The Yellow Sea (average station depth of 44 m) is a coastal sea located on the continental shelf of the western Pacific Ocean. Here a significant seasonal phenomenon is the formation and dissipation of the Yellow Sea Cold Bottom Water (YSCBW), a basin-scale water mass with low temperature under thermocline in the warm period of a year (Ho et al., 1959; Yu et al., 2006). Another character is the spring phytoplankton bloom (Chl a concentration greater than 4 μg/L) from April to May in the central Yellow Sea (Tang et al., 2013). Spatial distribution of planktonic ciliates has been studied in different parts and seasons. Horizontal distribution of planktonic ciliates in the southern Yellow Sea was limited in April, August (Ding and Xu, 2012) and June (Zhang et al., 2002). High abundance area of planktonic ciliates and anchovy larvae was overlapped in June (Zhang et al., 2002). Jellyfish grazing on ciliates was ascribed as possible reason for low ciliate abundance in some area of the Yellow Sea (Ding and Xu, 2012). The spatial distributions of large tintinnid were well correlated with hydrology (Zhang et al., 2008, 2009). The monthly variation of ciliate abundance in two transects in YSCBW showed that there was low ciliate abundance in the YSCBW while high ciliate abundance occurred in the tidal front at the edge of YSCBW (Yu et al., 2014). The response of ciliates to phytoplankton bloom was not studied before in the Yellow Sea. rDNA sequence diversity has been studied to demonstrate ciliate distribution pattern in the neritic Bohai Sea and the Yellow Sea in June and November, 2011 (Dong et al., 2014). In this paper, we studies the spatial distribution of planktonic ciliates in the southern Yellow Sea in spring (with phytoplankton bloom and without YSCBW) and autumn (with YSCBW). We also highlighted the distribution of the mixotrophic ciliate Laboea strobila and the biogeographically boreal tintinnid species Ptychocylis obtusa in the southern Yellow Sea.

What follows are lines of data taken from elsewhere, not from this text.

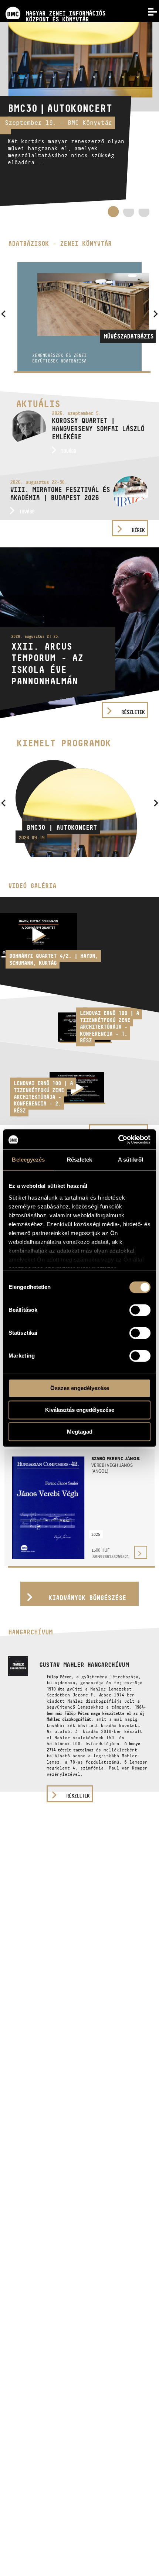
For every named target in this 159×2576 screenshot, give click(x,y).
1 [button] (113, 211)
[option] (79, 114)
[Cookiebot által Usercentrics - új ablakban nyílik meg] (118, 1139)
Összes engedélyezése (79, 1388)
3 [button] (143, 214)
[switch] (139, 1310)
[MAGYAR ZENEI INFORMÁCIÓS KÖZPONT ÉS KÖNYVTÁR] (52, 3)
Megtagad (79, 1431)
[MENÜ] (148, 11)
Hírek (138, 530)
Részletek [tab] (79, 1159)
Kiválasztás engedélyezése (79, 1410)
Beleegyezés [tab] (28, 1159)
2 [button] (128, 214)
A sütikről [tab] (130, 1159)
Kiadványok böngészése (87, 1598)
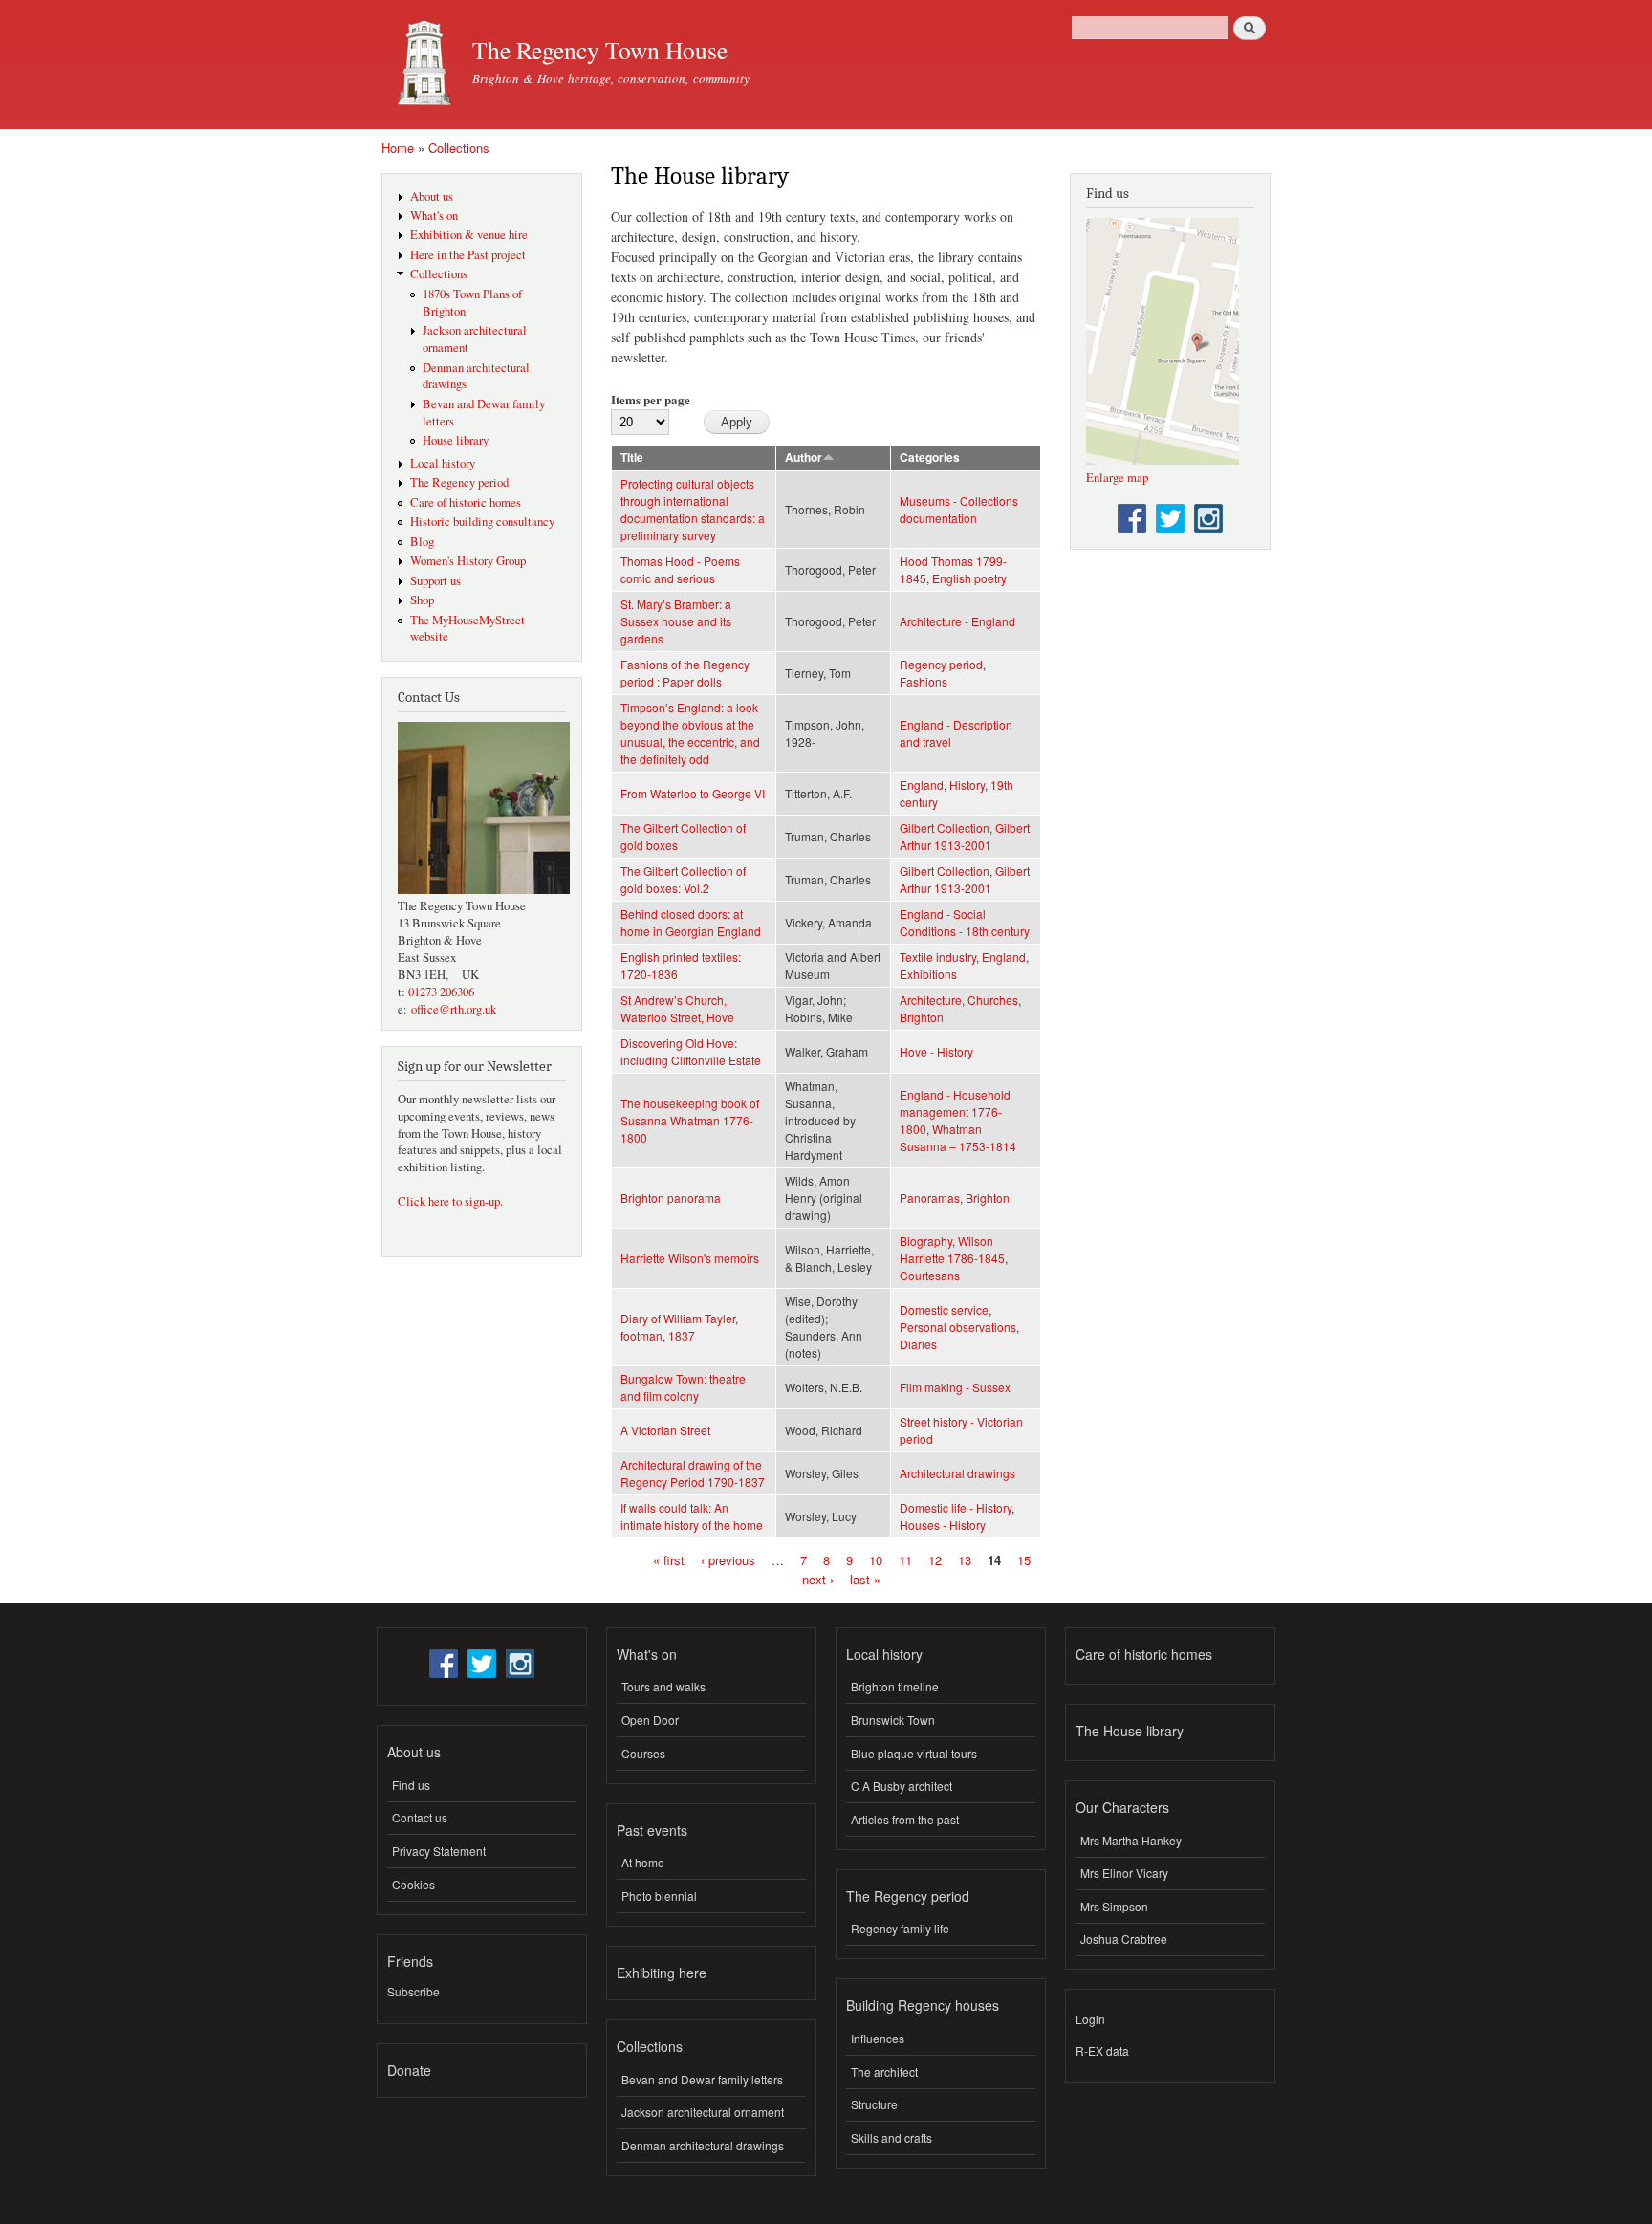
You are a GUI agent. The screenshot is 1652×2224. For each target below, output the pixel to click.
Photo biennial (659, 1895)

Two cruises were conducted in spring (8-29 April 2006) and autumn (from 16 October to 3 November 2006) in the southern Yellow Sea (32°–36.5°N, 121°–125°E) (Fig. 1) on board R/V Beidou. Study area covered the deep central trough (maximum station depth of 89 m in Sta. 13) and the coastal shallow Subei Bank (minimum station depth of 17 m in Sta. 23). Sampling stations were not completely the same. There were totally 38 stations in spring cruise and 34 stations in autumn cruise, respectively. These stations formed six transects (Transects 1 to 6).
Vertical profiles of water temperature and salinity were measured with Seabird 911 CTD system. Water samples were collected by rosette water sampler at several depths of each station. To determine chlorophyll a (Chl a) concentration, 1 L of sea water was filtered through GF/F glass fiber filters, which was then extracted with 90% acetone at –20°C in darkness for 24 h. Chlorophyll a concentrations were determined using a Turner Designs fluorometer (Strickland and Parsons, 1972). One-liter water for ciliate sample was fixed with Lugol’s solution to a final concentration of 1%. A total of 181 ciliate samples were collected. Samples were kept in cool dark place before analysis.
Ciliate samples were processed according to Utermöhl (1958). Supernatant (about 900 mL) were siphoned out after 48 h sedimentation. The rest 100 mL were well mixed and 20 mL subsample were transferred into settlement chamber. Ciliates in the chamber were examined and counted under Olympus CKX41 inverted microscope with a magnification of ×100 to estimate ciliate abundance. All analysis was finished within two months. Taxa of tintinnid were determined to species according to Zhang et al. (2012, 2015).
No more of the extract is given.